O direito à cultura, à comunicação e à liberdade de expressão, deve se basear na ressignificação do papel da cultura, através da democratização e do respeito às diferenças e a diversidade cultural. Passa pela valorização e visibilização dos modos de vida das comunidades tradicionais, e pela autodeterminação dos povos, direito à memória e à identidade. A não criminalização dos movimentos sociais e das populações é uma importante dimensão que deve ser assegurada. Nesse sentido, as nossas soluções passam pelo fortalecimento das redes de comunicação entre organizações, movimentos sociais e povos, bem como a defesa e ampliação do uso das ferramentas construídas pelos mesmos como, por exemplo, as rádios comunitárias.

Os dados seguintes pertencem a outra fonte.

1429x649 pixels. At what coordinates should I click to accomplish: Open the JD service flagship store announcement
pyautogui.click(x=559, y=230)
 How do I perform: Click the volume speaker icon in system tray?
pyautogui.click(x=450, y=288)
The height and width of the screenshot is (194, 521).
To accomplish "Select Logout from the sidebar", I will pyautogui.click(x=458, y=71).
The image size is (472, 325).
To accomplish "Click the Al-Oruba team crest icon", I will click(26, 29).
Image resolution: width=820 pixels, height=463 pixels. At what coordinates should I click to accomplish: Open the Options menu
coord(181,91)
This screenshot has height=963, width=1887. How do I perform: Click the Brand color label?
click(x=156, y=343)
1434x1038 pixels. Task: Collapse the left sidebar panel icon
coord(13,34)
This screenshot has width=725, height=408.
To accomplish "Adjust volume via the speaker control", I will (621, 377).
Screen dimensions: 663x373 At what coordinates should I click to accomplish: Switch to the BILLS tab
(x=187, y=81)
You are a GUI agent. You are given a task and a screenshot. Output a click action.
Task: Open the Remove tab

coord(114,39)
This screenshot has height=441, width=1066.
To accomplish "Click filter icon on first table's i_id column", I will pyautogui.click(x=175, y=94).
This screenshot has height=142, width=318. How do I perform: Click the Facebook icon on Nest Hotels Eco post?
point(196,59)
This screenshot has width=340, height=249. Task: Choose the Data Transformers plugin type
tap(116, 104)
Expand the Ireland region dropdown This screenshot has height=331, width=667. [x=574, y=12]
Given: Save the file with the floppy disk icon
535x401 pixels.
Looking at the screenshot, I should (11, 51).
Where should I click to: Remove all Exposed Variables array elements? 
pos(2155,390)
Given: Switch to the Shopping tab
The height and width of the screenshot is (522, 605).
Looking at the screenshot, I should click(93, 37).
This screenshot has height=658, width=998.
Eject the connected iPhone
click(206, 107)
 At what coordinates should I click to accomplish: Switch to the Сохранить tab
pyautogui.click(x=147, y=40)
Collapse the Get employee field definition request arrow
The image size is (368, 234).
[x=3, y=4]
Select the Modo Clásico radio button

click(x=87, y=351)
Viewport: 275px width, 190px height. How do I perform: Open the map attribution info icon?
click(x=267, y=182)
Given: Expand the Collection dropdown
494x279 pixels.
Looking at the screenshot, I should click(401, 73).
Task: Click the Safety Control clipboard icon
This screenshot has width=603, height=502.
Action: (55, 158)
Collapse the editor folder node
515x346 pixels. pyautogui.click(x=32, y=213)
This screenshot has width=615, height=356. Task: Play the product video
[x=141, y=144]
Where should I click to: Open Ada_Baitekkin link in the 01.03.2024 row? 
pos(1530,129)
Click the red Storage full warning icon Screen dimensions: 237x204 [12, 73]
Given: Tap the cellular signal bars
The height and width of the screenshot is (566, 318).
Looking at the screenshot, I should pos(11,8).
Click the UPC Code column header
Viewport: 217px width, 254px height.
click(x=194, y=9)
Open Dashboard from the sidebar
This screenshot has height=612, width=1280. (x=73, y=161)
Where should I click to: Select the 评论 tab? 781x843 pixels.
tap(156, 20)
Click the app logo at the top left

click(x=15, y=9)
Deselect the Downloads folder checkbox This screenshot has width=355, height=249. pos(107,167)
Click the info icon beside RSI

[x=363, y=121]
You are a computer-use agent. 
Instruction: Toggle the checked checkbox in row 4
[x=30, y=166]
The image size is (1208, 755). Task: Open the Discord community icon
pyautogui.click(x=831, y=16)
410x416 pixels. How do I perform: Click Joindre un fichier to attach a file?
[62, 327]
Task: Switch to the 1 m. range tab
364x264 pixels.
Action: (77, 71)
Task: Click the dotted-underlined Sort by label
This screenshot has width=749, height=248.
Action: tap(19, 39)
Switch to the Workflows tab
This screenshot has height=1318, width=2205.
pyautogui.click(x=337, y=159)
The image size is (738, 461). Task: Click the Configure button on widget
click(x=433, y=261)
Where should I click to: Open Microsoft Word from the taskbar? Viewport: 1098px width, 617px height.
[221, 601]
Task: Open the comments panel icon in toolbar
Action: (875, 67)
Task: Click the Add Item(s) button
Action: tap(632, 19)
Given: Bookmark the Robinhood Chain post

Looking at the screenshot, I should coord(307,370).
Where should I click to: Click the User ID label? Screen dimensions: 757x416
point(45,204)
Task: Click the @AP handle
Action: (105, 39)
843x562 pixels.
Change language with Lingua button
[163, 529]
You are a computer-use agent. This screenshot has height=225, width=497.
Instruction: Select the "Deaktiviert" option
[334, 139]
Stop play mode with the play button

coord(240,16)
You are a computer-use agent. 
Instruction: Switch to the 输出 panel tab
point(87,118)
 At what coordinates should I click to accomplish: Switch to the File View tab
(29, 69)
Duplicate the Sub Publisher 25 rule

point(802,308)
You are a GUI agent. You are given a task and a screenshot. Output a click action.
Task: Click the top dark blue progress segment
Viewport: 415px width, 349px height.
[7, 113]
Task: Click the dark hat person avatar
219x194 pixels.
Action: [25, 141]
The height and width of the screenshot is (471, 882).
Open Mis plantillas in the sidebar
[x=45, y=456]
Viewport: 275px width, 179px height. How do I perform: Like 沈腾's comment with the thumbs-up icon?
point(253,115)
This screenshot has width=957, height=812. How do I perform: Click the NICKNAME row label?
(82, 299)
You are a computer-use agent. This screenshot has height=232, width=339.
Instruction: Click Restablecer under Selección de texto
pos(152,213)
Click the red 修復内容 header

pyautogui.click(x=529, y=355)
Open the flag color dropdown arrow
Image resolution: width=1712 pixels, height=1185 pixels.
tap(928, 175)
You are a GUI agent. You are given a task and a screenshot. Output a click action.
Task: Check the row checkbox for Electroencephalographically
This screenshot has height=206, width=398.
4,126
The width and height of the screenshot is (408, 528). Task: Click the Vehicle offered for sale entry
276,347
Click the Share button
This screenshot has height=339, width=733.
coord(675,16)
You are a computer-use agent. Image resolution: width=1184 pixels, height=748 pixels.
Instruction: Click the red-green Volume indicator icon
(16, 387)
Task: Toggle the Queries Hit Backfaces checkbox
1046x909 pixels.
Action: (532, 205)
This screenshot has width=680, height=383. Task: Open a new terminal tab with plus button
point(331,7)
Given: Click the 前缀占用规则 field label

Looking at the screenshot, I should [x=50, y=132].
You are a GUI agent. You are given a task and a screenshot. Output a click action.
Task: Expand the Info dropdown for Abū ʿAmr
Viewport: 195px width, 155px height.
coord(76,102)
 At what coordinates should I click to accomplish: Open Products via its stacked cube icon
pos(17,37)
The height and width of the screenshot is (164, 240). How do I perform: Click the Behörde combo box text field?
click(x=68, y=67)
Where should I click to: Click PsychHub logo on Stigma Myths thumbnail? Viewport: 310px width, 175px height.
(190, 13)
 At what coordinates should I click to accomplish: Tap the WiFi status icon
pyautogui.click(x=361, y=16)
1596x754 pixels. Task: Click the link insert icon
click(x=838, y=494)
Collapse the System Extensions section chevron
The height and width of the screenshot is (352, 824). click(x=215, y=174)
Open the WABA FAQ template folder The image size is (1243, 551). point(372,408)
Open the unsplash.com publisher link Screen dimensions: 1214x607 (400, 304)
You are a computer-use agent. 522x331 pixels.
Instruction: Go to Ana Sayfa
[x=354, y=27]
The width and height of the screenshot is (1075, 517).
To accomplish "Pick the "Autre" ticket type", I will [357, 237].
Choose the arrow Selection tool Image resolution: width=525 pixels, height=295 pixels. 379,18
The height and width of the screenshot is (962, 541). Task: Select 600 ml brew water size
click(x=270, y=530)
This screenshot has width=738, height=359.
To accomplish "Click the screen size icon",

O direito ao não endividamento, por meio da não aquisição de novas dívidas e não pagamento das dívidas cobradas ilegitimamente, pela extensão do controle dos bancos públicos e privados, e pelas auditorias integrais das dívidas em todos os países, com ampla participação e decisão pública e observância dos princípios de justiça fiscal. Exigir mais eficiência e transparência no uso dos recursos financeiros dos bancos públicos é fundamental, bem como inverter a ótica de financiamento, extinguindo a utilização de recursos públicos para grandes projetos que irão causar mais injustiças ambientais. Este direito também passa pela reparação, na qual os países do Norte têm que pagar pelo uso dos recursos naturais explorados historicamente no Sul e tem como eixo fundamental o decrescimento econômico dos países do Norte. Por fim, nossas soluções também passam pela abolição de todos os mecanismos de financeirização dos bens comuns, da regulação do atual sistema financeiro internacional que avance na criação de um sistema financeiro alternativo, baseado na economia ecológica e na redistribuição de riquezas.
Demandamos também a ratificação do Protocolo de Nagoya Kuala Lumpur do protocolo de Cartagena, em defesa da biodiversidade, da soberanía dos povos para que os países de todo o mundo erga um marco jurídico capaz de responsabilizar as empresas transnacionais da biotecnologia por danos gerados por trangênicos ao meio ambiente e a saúde das populações.
São muitas as soluções que vêm sendo desenvolvidas pelos povos. Para que estas possam ser ampliadas e fortalecidas é essencial contar com políticas públicas estruturantes e fundos de apoios a projetos socioambientais para as comunidades locais, assim como a gestão e financiamento público com transparência e controle social de todas as políticas sociais, bem como a reversão de todos os processos de privatização destas políticas.
Para tanto devemos buscar uma nova relação entre os movimentos urbanos e rurais, ampliando a solidariedade entre eles, uma vez que o sistema utiliza de mecanismos semelhantes para expropriar os povos de suas terras e territórios. Assim, processos de resistência coletivos são parte das nossas soluções.
Por fim, precisamos manter e expandir a defesa dos bens comuns que hoje já é feita pelas populações originárias - que os chamam de “o sagrado” -, e construir um acordo mundial entre países e populações que possam defender os bens comuns como algo não mercantilizável. Pensar numa Economia dos Comuns, através de um processo construído de baixo para cima a partir das experiências locais é vital para os povos retomarem a decisão sobre seu futuro e sua economia.